The Vale of Glamorgan planning committee decided last night to issue an enforcement notice to force off his land a local pig-farmer who has been battling to be allowed to carry on living in a caravan on his own farm.
The pig farmer, Mr Mike Psaila, lives on Upper Langcross Farm, Leckwith – on land which he acquired in 1987. He began living in a mobile home on the site in 2008 and has progressively acquired a total of 22 hectares of adjacent land.
In 2010 Mr Psaila made a planning application to retain his use of his caravan on his farm as his home. This was refused by the Vale of Glamorgan Council.
Undaunted, in 2011 Mr Psaila appealed to the Planning Inspectorate against the council’s decision – and won a temporary reprieve and was allowed to continue living in his caravan on his farm for a further 3 years and one month . (i.e. in 2014 – after which he would have to remove the caravan – and “associated paraphernlia”).

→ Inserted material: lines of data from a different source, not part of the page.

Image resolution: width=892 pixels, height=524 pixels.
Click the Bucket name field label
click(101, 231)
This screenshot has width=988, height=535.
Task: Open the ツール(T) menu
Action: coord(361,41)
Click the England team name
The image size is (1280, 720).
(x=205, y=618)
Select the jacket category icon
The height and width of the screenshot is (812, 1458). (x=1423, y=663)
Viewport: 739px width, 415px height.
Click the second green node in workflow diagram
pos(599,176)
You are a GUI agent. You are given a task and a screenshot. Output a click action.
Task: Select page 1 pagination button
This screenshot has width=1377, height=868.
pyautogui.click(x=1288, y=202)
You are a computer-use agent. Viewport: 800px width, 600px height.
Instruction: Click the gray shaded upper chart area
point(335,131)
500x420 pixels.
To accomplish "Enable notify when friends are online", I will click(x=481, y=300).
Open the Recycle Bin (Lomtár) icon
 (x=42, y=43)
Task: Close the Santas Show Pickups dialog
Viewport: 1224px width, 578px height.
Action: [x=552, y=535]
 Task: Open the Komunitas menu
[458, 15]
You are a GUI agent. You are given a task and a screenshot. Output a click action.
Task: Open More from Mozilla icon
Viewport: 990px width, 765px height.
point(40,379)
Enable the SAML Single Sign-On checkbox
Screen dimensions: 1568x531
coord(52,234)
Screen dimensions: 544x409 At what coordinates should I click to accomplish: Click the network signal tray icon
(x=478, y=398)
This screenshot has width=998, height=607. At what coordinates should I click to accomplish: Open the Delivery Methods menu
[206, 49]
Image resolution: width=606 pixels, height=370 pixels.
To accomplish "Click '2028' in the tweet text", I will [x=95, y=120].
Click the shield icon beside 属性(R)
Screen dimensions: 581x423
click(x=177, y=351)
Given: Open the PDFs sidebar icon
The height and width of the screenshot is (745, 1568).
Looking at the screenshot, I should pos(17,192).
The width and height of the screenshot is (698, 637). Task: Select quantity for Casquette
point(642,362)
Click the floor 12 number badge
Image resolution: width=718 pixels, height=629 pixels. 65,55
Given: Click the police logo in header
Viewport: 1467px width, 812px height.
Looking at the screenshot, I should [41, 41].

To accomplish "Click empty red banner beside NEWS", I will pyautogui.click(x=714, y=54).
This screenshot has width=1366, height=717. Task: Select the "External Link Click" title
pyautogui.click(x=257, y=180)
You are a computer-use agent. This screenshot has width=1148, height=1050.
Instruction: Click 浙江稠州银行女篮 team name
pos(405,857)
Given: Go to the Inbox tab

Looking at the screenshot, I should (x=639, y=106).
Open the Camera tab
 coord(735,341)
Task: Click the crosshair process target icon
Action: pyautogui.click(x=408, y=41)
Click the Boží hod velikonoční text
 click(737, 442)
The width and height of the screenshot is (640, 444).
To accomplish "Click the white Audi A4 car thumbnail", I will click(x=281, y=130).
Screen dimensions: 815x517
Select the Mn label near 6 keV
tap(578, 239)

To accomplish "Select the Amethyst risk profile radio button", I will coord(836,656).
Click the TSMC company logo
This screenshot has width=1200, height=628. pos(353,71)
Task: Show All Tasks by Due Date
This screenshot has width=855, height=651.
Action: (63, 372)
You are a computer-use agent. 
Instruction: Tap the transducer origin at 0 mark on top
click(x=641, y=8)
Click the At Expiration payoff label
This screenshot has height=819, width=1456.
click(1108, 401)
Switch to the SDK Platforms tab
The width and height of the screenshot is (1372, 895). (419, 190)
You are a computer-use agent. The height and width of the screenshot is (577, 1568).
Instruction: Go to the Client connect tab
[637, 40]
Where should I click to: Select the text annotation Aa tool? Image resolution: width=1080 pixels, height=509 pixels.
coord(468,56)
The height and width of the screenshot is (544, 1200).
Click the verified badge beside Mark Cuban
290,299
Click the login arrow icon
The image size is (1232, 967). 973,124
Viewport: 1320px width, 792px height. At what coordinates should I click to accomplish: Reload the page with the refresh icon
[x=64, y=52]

However Mr Psaila then lodged more planning applications:
- 2012: He sought and obtaining planning permission to install a wood burner
- 2012: He sought and obtained planning permission to add an extra bedroom to his mobile home.
- 2016: He applied for permission to build a permanent home on the site (i.e. a house) on the grounds that he was an agricultural worker who needed to live on his farm. This application was refused by the council on April 11th 2017 .
Mr Psaila did not appeal against this latest planning refused and – as the original 3-year reprive granted by the Planning Inspectorate has expired ( in fact it expired in 2014) Vale of Glamorgan Council planners are now recommending that the council’s planning committee should authorise the issue of an enforcement notice requiring Mr Psaila to remove his caravan from the land and live somewhere else.
Back in 2011 the Planning Inspectorate – granting the 3-year reprieve – had said “there was no doubt that the mobile home adds to the unsightly and harmful clutter of buildings, structures and paraphilia” . It said that whilst the site was not “highly visible from the adopted highway” it could be “clearly viewed at close range from footpath No.8 that runs alongside” and “represents an unjustified encroachment of a residential use into a rural setting.”
The original caravan has been “clad” and the council report says it has “an unsightly
appearance” that would be contrary to planning principles and would set a precedent for other development.
The council report says that “the land is not within easy access to day-to-day
services associated with a residential use, unless by private vehicle” and the site is “an unsustainable location that promotes the use of the private motor vehicle over more sustainable modes of transport”.
The Vale Council however admits that there is no objection to Mr Psaila’s caravan from any adjoining occupiers.
As far as Mr Psaila’s “Human Rights” are concerned, the council asserts that his human rights are “qualified by necessary interference by a public authority to protect certain interests including economic well -being, which it has been established includes protection of the environment. Accordingly, in recommending the pursuit of enforcement action in this case, full consideration has been given to the implications for the Human Rights, but this has been balanced against the legitimate reasons for this Authority to interfere in those human rights.”
The council report says that “In considering the issue of Human Rights, which are not unqualified or absolute rights, it is maintained that a balanced and proportionate judgement has been reached in recommending enforcement action in this case. It is considered that the fundamental harm identified earlier in this report is unlikely to be outweighed by any other considerations.”
Last night (6 July 2017) the planning committee voted to authorise the issue of an enforcement notice which will compell Mr Psaila to relocate his home away from his farm.
Two members of the planning committee Cllr Lis Burnett (Labour Stanwell) and Cllr Neil Thomas (Labour St Augustines) abstained.